What feminist interventions might be made into current digital labor structures? How much emotion work is involved in digital projects, and to what degree is it recognized or effaced? Can feminist critique help to explain why digital humanities fetishizes “building tools,” whereas the use of pre-existing platforms in virtuoso displays of emotion work (Tumblr, Pinterest, Facebook, moderating forums, and, in an earlier moment, Livejournal) is not only questioned as work but generally declared not digital and certainly outside the realm of “digital humanities”? In what ways is digital humanities by default complicit with the “new spirit of capitalism,” and how might such defaults be reset?

*As Andrew Ross has argued (in Scholz, ed.), one of those infrastructures is hidden hypertaylorism in the factories that produce the material substrate of the digital world, usually involving women—think Foxconn.

**As I believe Ted Underwood has pointed out, almost no humanities projects involve truly “big” data, so this injunction is largely hypothetical.

—–

Boltanski, Luc, and Eve Chiapello.
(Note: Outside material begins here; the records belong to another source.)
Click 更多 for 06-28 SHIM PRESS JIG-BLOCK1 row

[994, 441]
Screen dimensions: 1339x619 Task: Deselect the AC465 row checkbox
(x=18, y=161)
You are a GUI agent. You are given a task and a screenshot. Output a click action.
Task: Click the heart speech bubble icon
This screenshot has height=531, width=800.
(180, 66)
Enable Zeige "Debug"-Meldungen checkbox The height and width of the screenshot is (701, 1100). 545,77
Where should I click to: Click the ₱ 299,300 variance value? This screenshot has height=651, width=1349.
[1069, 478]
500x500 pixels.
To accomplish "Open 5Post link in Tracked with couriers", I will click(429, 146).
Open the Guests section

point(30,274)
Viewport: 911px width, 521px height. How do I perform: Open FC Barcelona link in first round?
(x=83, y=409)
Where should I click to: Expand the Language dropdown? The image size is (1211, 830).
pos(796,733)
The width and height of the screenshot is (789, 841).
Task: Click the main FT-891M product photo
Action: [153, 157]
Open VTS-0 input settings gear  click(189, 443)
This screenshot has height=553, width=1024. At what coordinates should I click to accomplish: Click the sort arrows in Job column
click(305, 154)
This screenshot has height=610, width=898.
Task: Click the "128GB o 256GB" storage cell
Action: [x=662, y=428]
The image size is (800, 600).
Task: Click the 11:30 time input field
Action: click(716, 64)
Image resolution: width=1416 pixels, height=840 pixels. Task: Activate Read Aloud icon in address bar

The New Spirit of Capitalism. New York, NY: Verso, 2005.

Corsani, A. (Antonella). “Beyond the Myth of Woman: The Becoming-Transfeminist of (Post-)Marxism.” Translated by Timothy S. Murphy. SubStance 36, no. 1 (2007): 107–138.

Federici, Silvia. Caliban and the Witch: Women, the Body and Primitive Accumulation. New York: Autonomedia, 2004.

Grant, Melissa Gira. “Girl Geeks and Boy Kings.” Dissent: A Quarterly of Politics and Culture, Winter 2013. www.dissentmagazine.org/article/girl-geeks-and-boy-kings.

Hardt, Michael, and Antonio Negri. Empire. Cambridge, Mass: Harvard University Press, 2000.

———. Multitude: War and Democracy in the Age of Empire. New York: Penguin, 2004.

Hochschild, Arlie Russell. The Commercialization of Intimate Life: Notes from Home and Work. Berkeley: University of California Press, 2003.

———. The Managed Heart: Commercialization of Human Feeling. 20th anniversary ed. Berkeley, Calif: University of California Press, 2003.

Horning, Rob. “Facebook and Living Labor.” The New Inquiry. 17 May 2012.

———. “Facebook in the Age of Facebook.” The New Inquiry. 19 April 2012.

Moulier Boutang, Yann. Cognitive Capitalism. Translated by Ed Emery. Cambridge, UK; Malden, MA: Polity Press, 2011.

Power, Nina. One-dimensional Woman. Winchester, UK ; Washington, USA: 0 [Zero] Books, 2009.

Schwartz, Madeleine. “Opportunity Costs: The True Price of Internships.” Dissent: A Quarterly of Politics and Culture, Winter 2013. www.dissentmagazine.org/article/opportunity-costs-the-true-price-of-internships.